15th International Thyroid Congress, 85th Annual Meeting of the American Thyroid Association:
IV Steroids for the Treatment of Clinically Active and Severe Obitopathy in Graves’ Disease
Presented at the meeting by George J. Kahaly, MD, PhD
In the upcoming guidelines of the European Thyroid Association (ETA) and the European Group on Graves’ Orbitopathy (EUGOGO), intravenous corticosteroids are indicated at every stage of the eye disease, and specifically for treatment of clinically moderate-to-severe and active orbitopathy, George J. Kahaly, MD, PhD, explained at the 15th International Thyroid Congress and 85th Annual Meeting of the American Thyroid Association (ITC/ATA).
The updated EUGOGO guidelines are slated to publish in the December 2015 issue of the European Thyroid Journal.
The goals of intravenous corticosteroid treatment for Graves’ orbitopathy are to reduce orbital pain, improve functional biomarkers, improve appearance, preserve and/or restore visual acuity, prevent complications, and shorten the active phase of this autoimmune disorder, said Dr. Kahaly, who is Professor of Medicine and Endocrinology/Metabolism at the Johannes Gutenberg University Medical Center, Mainz, Germany.
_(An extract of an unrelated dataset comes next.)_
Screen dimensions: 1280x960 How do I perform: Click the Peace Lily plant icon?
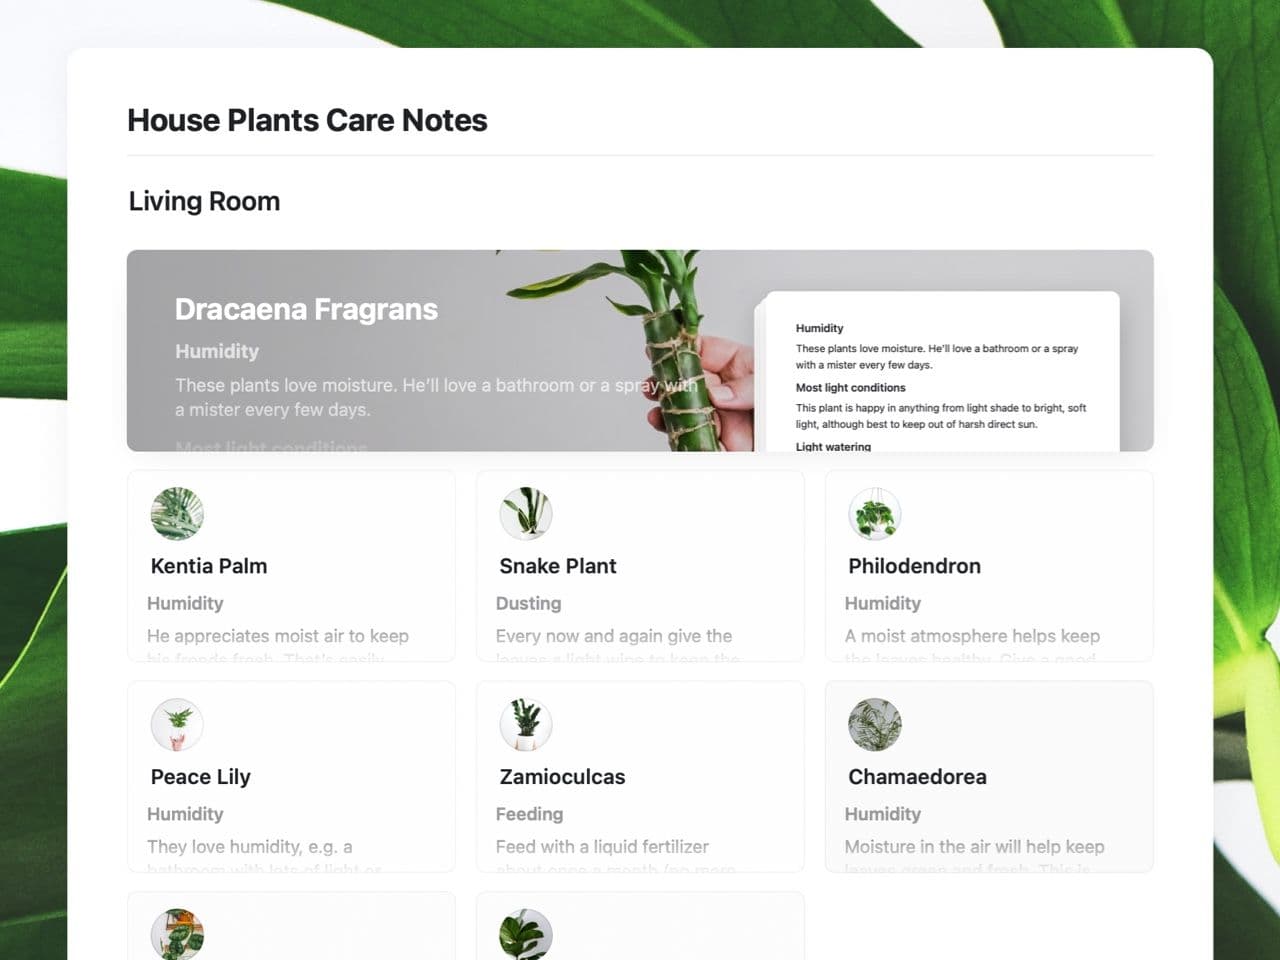point(177,725)
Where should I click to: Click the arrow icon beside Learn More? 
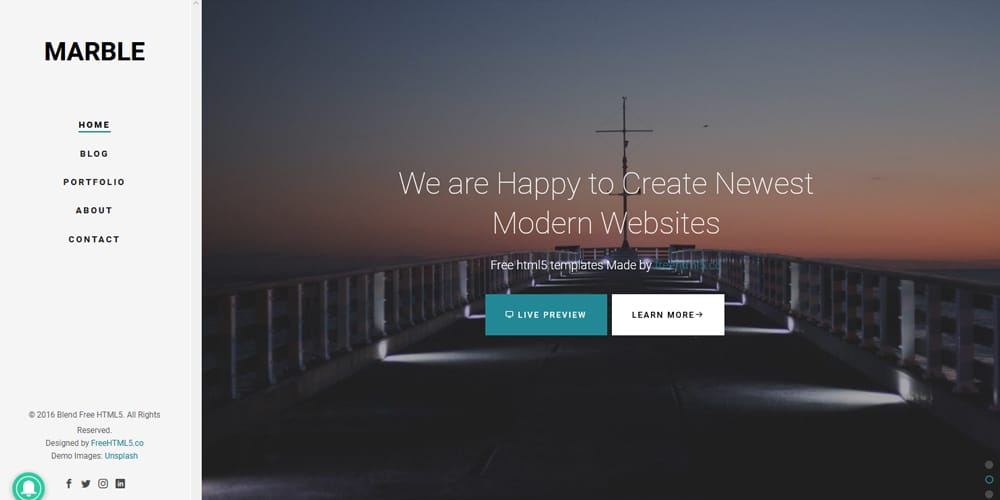point(699,314)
Intravenous steroids are more effective and have a lower side effects burden than oral steroids and, thus, are the preferred mode of administration. Successful treatment outcome has been demonstrated in 83% of patients treated with 500 mg methylprednisolone for 4 cycles at 4 weekly intervals compared with 11% of patients receiving placebo (P=0.005), Dr. Kahaly explained.1
“If the first course of intravenous steroid is unsuccessful—and this happens in 15% to 20% of cases—you may start a second course after a few weeks interval,” Dr. Kahaly said.
How to Treat Graves’ Orbitopathy with Intravenous Steroids
“Corticosteroids activate the transcription of antiinflammatory mediators and inhibit the transcription of proinflammatory mediators (ie, cytokines and prostaglandins),” Dr. Kahaly said. Intravenous steroids suppress the immune system in two ways: through a genomic pathway that determines long-term effects and through a non-genomic pathway that takes effect within a few seconds to minutes of use.
In patients with Graves’ disease, pro-inflammatory cytokines stimulate the enzyme 11-beta hydroxysteroid dehydrogenase 1 (11beta-HSD1), which enhances the generation of cortisol that leads to maturation of adipocytes and increased adipogenesis, Dr. Kahaly explained. “Intravenous steroids inhibit the activation of this key enzyme, lowering the concentration of cortisol and inhibiting orbital adipogenesis,” he explained.
Furthermore, proteome analysis of orbital tissue shows upregulation of numerous pro-inflammatory proteins in patients with untreated severe Graves’ orbitopathy compared to control patients without eye disease, according to a study by Dr. Kahaly and colleagues.2 The study also showed that “intravenous steroids markedly decrease the upregulation of the inflammatory proteins in orbital tissue of untreated patients with severe disease, and that smoking attenuates this effect,” Dr. Kahaly said.
Thus, the EUGOGO guidelines recommend high-dose intravenous steroids as first-line treatment for moderate-to-severe and active orbitopathy and that treatment should be administered in centers with appropriate expertise given the risk for treatment-related complications, Dr. Kahaly said. For example, patients should first be screened for contraindications to intravenous corticosteroids, including liver dysfunction, recent viral hepatitis, severe cardiovascular morbidity, uncontrolled hypertension, and unstable diabetes.
Recommended Dosing Regimen
Based on evidence-based studies showing greater treatment-related morbidity and mortality with higher doses, particularly cumulative doses exceeding 8 g, the EUGOGO recommends that the cumulative dose of intravenous steroids should not exceed 8 grams in one course of therapy. For patients with inflammation only, 0.5 g per day once weekly with a cumulative dose of 4.5 g over 12 weeks is preferred. For patients with severe eye disease and constant diplopia, a higher dose of 0.75 g with a cumulative dose of 7.5 gm over 12 weeks may be required, Dr. Kahaly said.
When treating patients with intravenous steroids, the first step is to make sure that the patients do not have contraindications including hepatitis and liver dysfunction, Dr. Kahaly said. Physicians should tailor the dose according to the severity and activity of the disease, with the cumulative dose not exceeding 8 g.